If your kid hasn’t hit you with one of these yet, they will – probably in the supermarket queue, and probably loudly.
If your instinct is to freeze, fob them off, or mumble something about a stork, you’re not alone. Most parents want to do better than the sex ed they grew up with – patchy, awkward, big on risk and reproduction, light on everything else – but have no idea where to start.
The good news: your kid wants to talk to you about this stuff. The bad news: a lot of parents put it off.

Mind the gap
SHINE SA surveys around 5000 South Australian secondary students each year about relationships and sexual health education. Nearly 70 per cent say a parent or carer is who they’d go to with questions about relationships and sexual health. Only about a quarter actually do.
“Our data shows a clear gap,” says SHINE SA CEO Holley Skene. “We hear consistently that it feels awkward or hard to start – for both young people and parents. What the research tells us is that when parents feel more informed and confident, those conversations are much more likely to happen. That’s where the real opportunity sits.”

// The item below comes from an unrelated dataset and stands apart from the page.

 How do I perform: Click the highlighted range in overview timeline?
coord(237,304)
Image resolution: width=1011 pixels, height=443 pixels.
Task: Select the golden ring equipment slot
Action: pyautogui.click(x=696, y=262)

Kids aren’t born awkward about this
SHINE SA curriculum lead Kirsty Jeffery has spent years training teachers to deliver relationships and sexuality education in South Australian schools. She’s also raising four young people of her own.
Her core message for parents is that shame isn’t built in. It’s taught.
“None of these little tiny humans come with any shame attached to bodies or reproduction,” Kirsty says. “That is only learned from the people and the responses they experience.”
Children and young people ask questions because their brains are doing exactly what they’re meant to be doing.
Our job as parents isn’t to dodge the question – it’s to answer it honestly, at a level they can understand, without making them feel weird for asking.
“How wonderful would it be if, from the get-go, we just removed shame as much as we were able?” says Kirsty. “If we think about the potential repercussions of holding so much shame around your body, or your desire for sex when you’re 17 or 27 – let’s just not do that.”

Silence isn’t neutral. People still turn up to SHINE SA training as adults and describe getting their first period with no idea what was happening to them. That’s a scary reality still happening to some kids in SA.
The same logic applies to relationships, attraction, consent, all of it: kids and young people are going to experience these things whether you’ve talked about them or not. The question is whether they meet these moments with information or without it.
And when young people need more support than a conversation at home can provide, knowing where to find trusted health services matters too.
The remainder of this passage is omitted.